Renzi e il blues dei bambini di Siracusa
Perfino lei sa che ormai con il coro di scolaretti non si vince, nemmeno a Sanremo: il pur applaudito Mr. Rain alla fine è arrivato secondo. Oppure si perde a stretto giro, com’è successo a Matteo Renzi, pure lui celebrato nel 2014 a Siracusa da un’ensemble di alunni con un blues laudatorio che musicalmente ricordava Bonnie and Clyde: «Alziam la testa – battiam le mani – e tutti insieme salutiamo il presidente Renzi – dovunque vai – non ti scordare – le speranze e i sogni che ti affidiamo a ritmo di blues». Siamo certi che Renzi non se li è scordati i sogni e le speranze dei bambini siracusani, anzi, ci pensa spesso a bordo dell’aereo che lo porta in Arabia Saudita, l’unico posto dove ancora qualcuno gli dà retta.

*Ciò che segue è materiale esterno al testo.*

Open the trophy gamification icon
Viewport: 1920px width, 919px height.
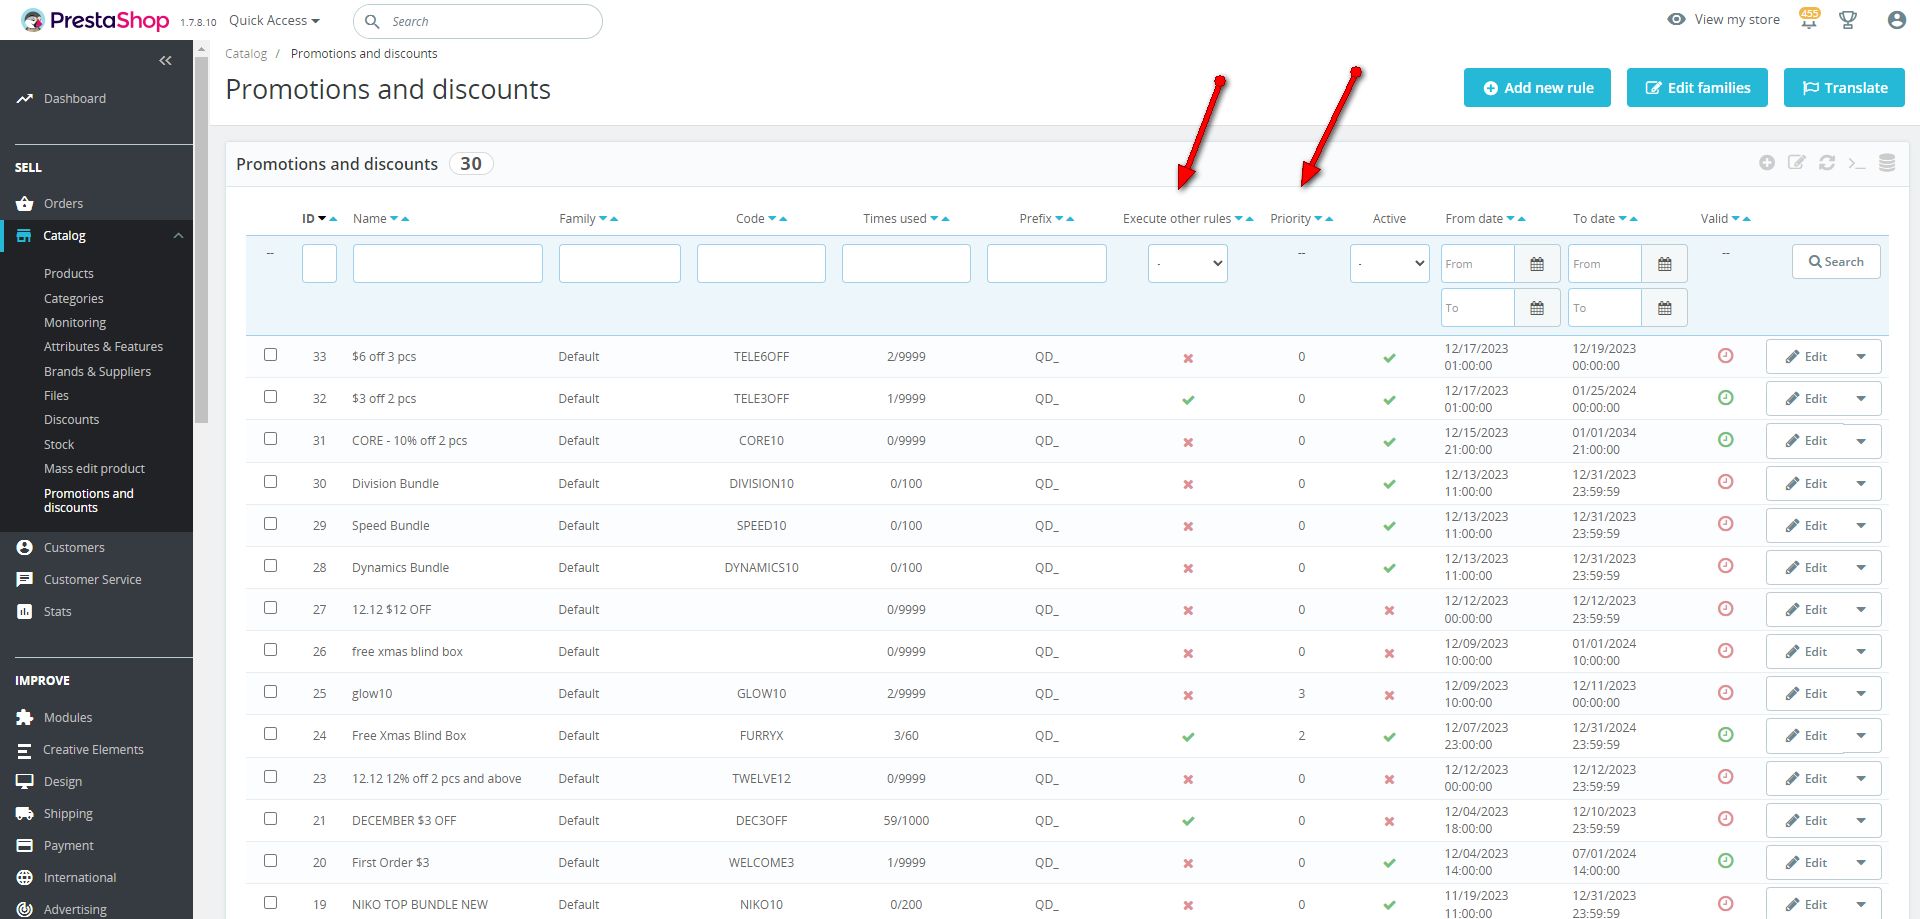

Salvini maestro di sovranismo in tv
Matteo Salvini finora non ha avuto bisogno di cori infantili per non sembrare affidabile al cento per cento sotto il profilo democratico: fa tutto da solo. Ma nel 2018 anche lui non ha resistito alla tentazione del «lasciate che i bimbi vengano a me», nel programma di RaiTre #AllaLavagna, in cui l’allora ministro dell’Interno raccontava il sovranismo a una ventina di preadolescenti – più che sinite parvulos era sfinite parvulos. Pochi mesi dopo Salvini non era più ministro. La nemesi però non è stata irrimediabile, tanto che oggi è di nuovo in cattedra, anzi, su una poltrona. Forse perché i bambini di #AllaLavagna non avevano cantato?